Even those of us who were born with a visual impairment may encounter problems. Even if we’re used to our disability, growing up, you soon learn that this world is not made for you. Educational establishments can’t cope with your unique needs. Mainstream appliances are made with other people in mind. Pavements are a mine field. Buildings are inaccessible. The world can seem complicated, unfriendly and, in certain cases, dangerous. It often feels that you are completely alone.
That's how I felt when I left school. While I loved to read and loved ideas, my grades didn't reflect what I was capable of. My sight problem, and the lack of fine motor control that came with it, made writing with a pen or pencil difficult. Exams were a nightmare, leaving me with painful hand cramps and nightmarish migraines. On top of this, my inability to see depth meant that I often didn't see random steps and bumps in the road or pavement. So, I endured many falls and accidents, going out on my own became a traumatic experience. This limited my social life. I mean, who wants to take their mom on a date?

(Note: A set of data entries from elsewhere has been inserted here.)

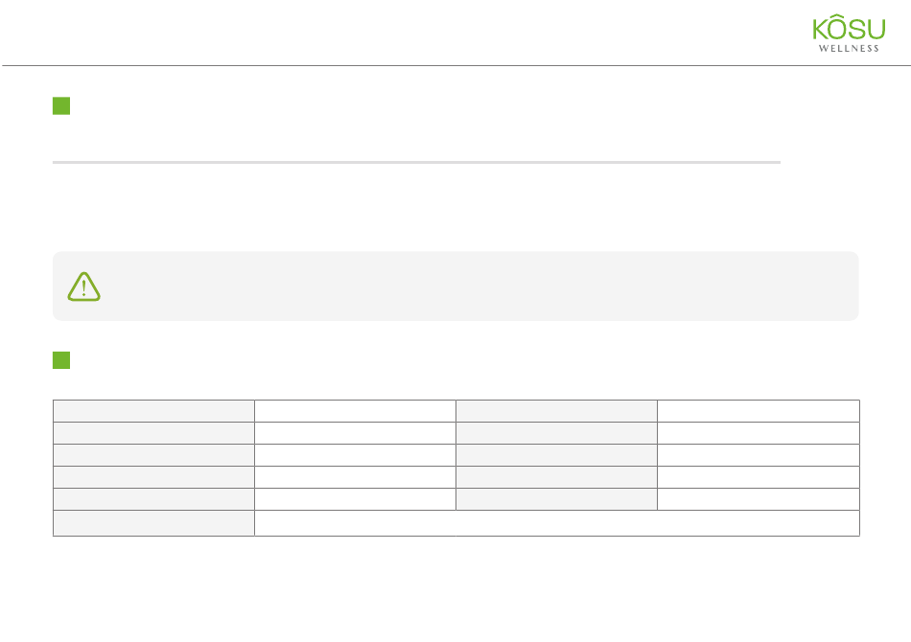Select the bottom-left gray label cell

[154, 523]
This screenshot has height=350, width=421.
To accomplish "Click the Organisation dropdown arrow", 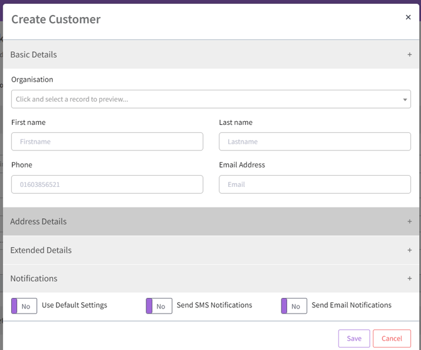I will [405, 100].
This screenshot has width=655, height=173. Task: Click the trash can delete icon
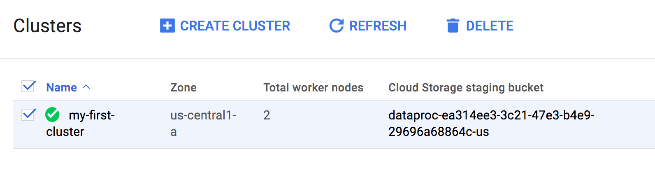453,26

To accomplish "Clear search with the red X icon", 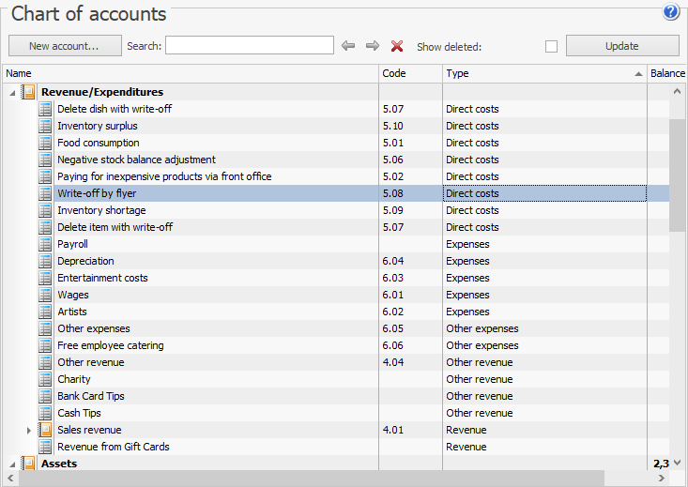I will [x=397, y=46].
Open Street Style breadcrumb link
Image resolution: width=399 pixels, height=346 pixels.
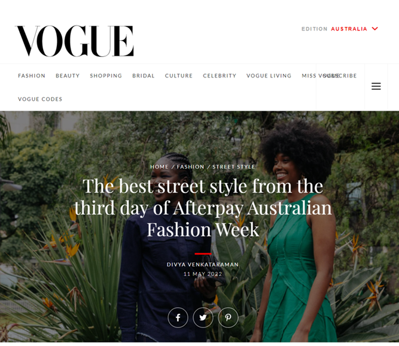tap(234, 167)
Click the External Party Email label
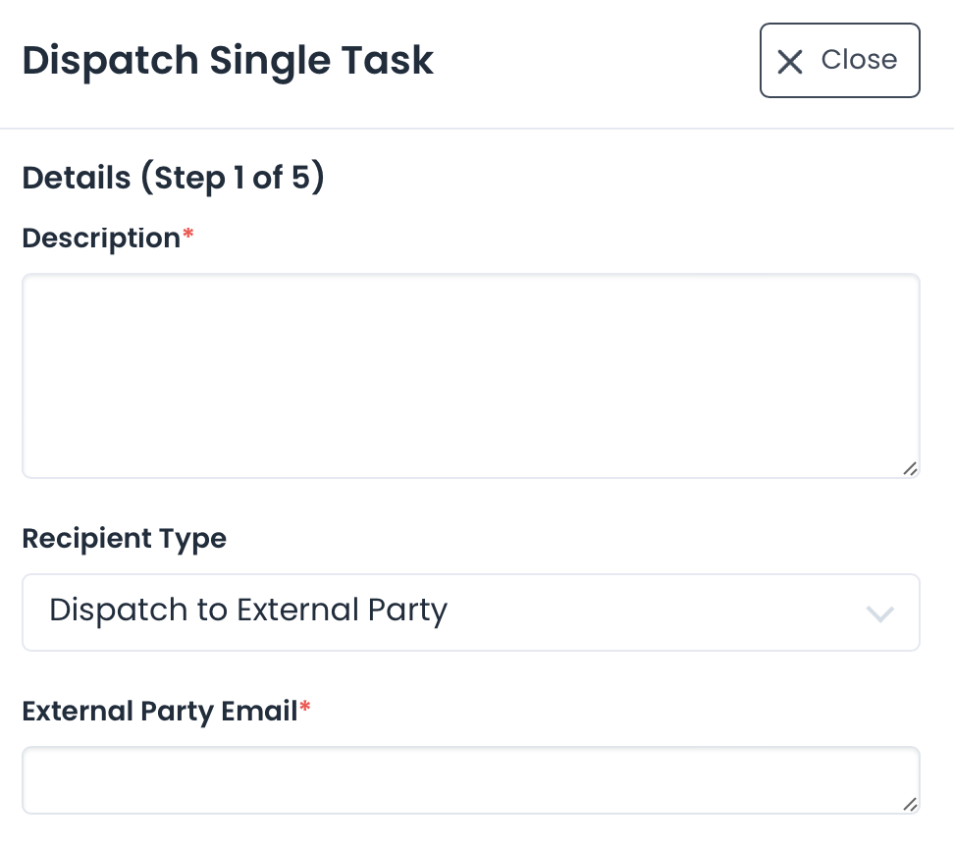Image resolution: width=954 pixels, height=850 pixels. pyautogui.click(x=159, y=711)
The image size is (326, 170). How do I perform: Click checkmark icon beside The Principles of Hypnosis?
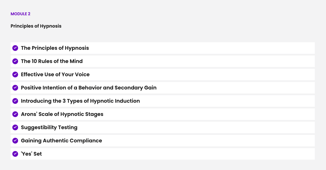coord(15,48)
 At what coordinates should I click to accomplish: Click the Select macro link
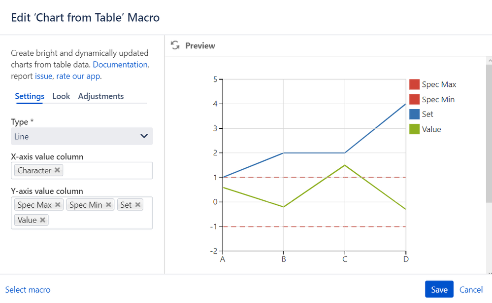28,290
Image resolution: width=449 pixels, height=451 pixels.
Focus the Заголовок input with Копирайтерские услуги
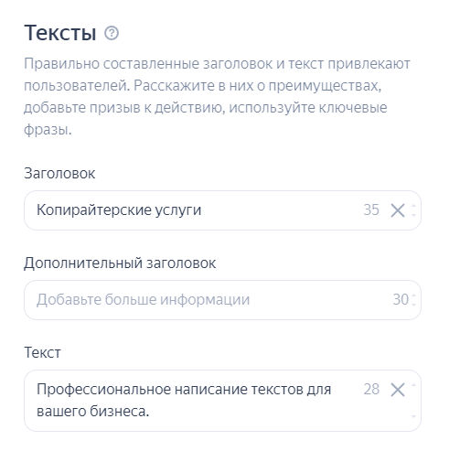(x=222, y=210)
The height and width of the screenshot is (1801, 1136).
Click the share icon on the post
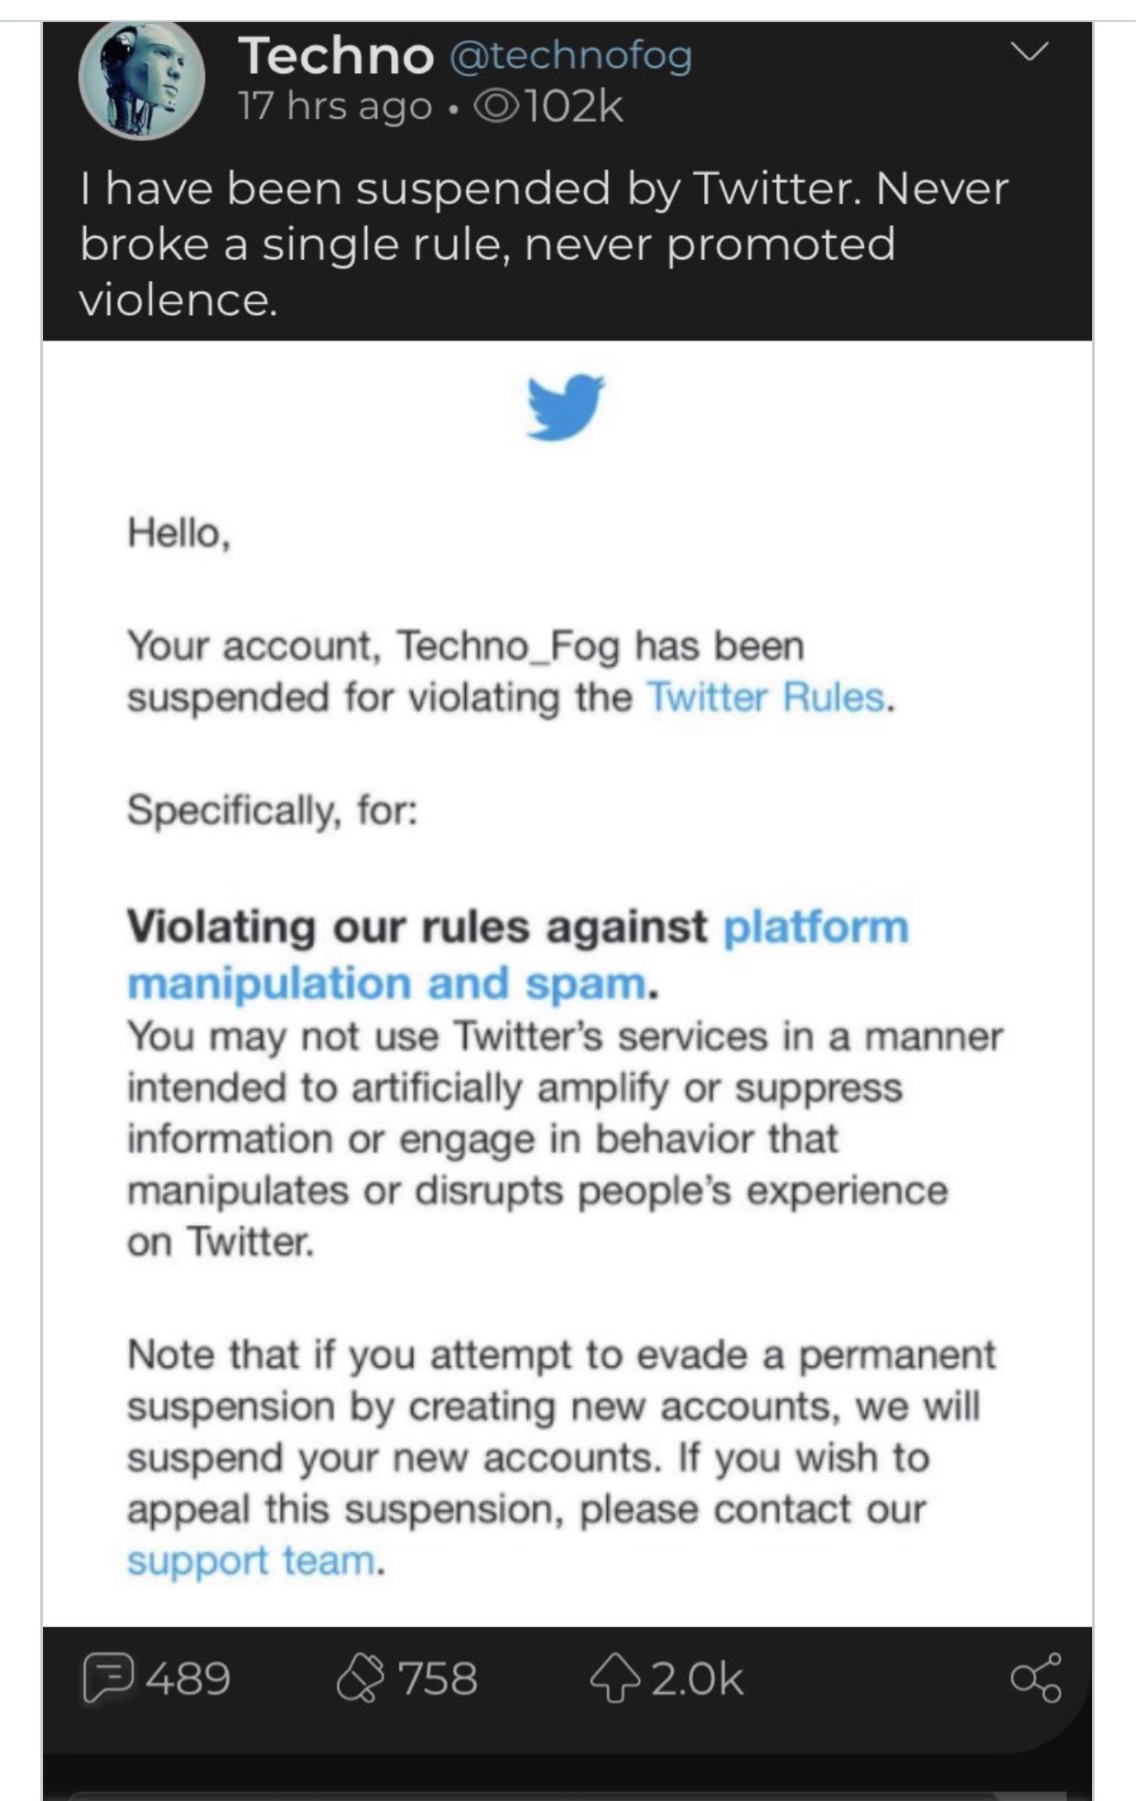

Then, on leaving school, I was finally offered help. The job centre passed my details on to my local council. The vision support team offered me white cane training and gave me my first cane. This improved my mobility. They, also, convinced me to carry on in education. They helped me, through The Disabled Student’s Allowance, to buy my first computer, stopping the need to hand write assignments. My grades went from a fail to A's within a term. I now have three degrees, and the confidence that comes from a good education, and all because I was offered help at the right time.
We all need help at some time in our lives. That help becomes doubly important when you either have a visual impairment from birth or lose your sight later in life. As society gets older, more and more people will suffer sight loss. More and more people will need help. It's essential that we see that it’s available.
That is why I am supporting RNIB’s campaign, ‘See, plan and provide’. RNIB is calling on councils to make sure that everyone has access to vision rehabilitation support. They want everyone with a visual impairment to receive a specialist, face to face assessment within 28 days, and that any support starts within 12 weeks of initial contact.
If you would like to support the campaign, then please take five minutes to take a really quick online action, and email your councillor. For further information about how to support the campaign and take this action please visit the See, plan and provide campaign webpage, or call 020 7391 2123.
You never know when you or someone you love may need vision rehabilitation help.